In the United States, especially among La Leche League members, induced lactation has been embraced as a way to provide an enhanced bonding experience for women adopting babies. The special closeness fostered by breastfeeding can be profoundly comforting for both mother and child. Many women who have struggled with fertility problems value the experience of breastfeeding, even if the volume of milk they produce is small.

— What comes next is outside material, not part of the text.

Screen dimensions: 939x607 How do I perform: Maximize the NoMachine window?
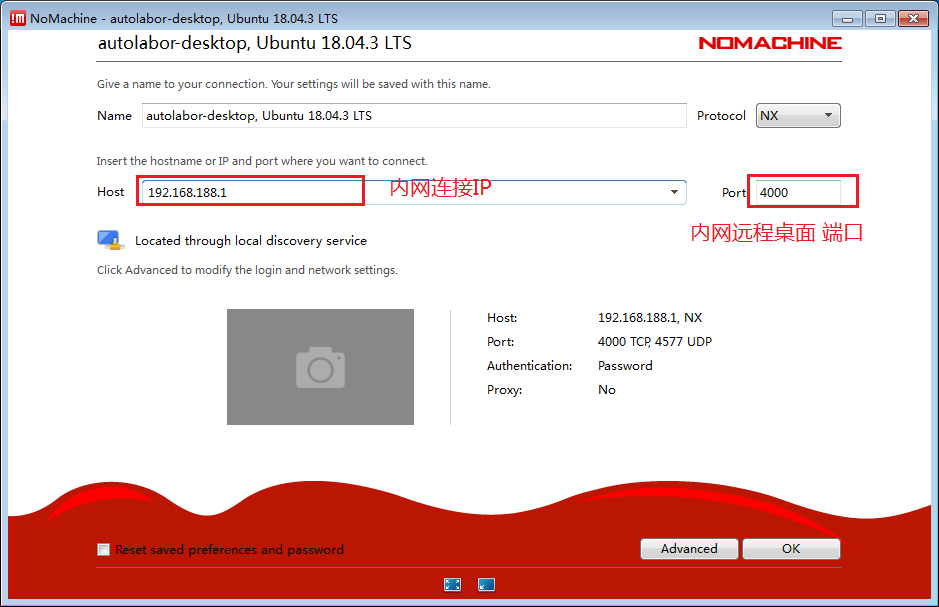pyautogui.click(x=880, y=18)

The amount of milk produced varies considerably from woman to woman, and it’s difficult to predict the results of induced lactation. It is unusual in the United States to find women who bring in a full supply of milk, but also rare to find women who make no milk. If a mother understands that the young infant will need supplementation with formula, she can relax, enjoy the experience, and nurse her infant without fear of compromising growth. While any amount of human milk is valuable to infants, La Leche League and most lactation consultants counsel that the emphasis be kept on the positive aspects of nurturing and closeness, rather than on volume of milk actually produced.
How Does Induced Lactation Work?
It is important to remember that prolactin and oxytocin, the hormones that govern lactation, are pituitary, not ovarian hormones. Therefore, even if a woman has had a hysterectomy, she may lactate, providing her overall health is good. (Estrogen, in the form of birth control pills or for replacement therapy, is a lactation suppressant.) Both prolactin, the milk-making hormone, and oxytocin, the milk-releasing hormone, are produced in response to nipple stimulation.
While there are now several regimens that use hormone therapy to assist in bringing in milk, many women have induced lactation with only mechanical stimulation. This consists of breast massage, nipple manipulation, and sucking—either by a baby or a hospital grade electric breast pump. Some adopting mothers rent a breast pump in anticipation of the infant; other mothers simply put the adopted infant to breast.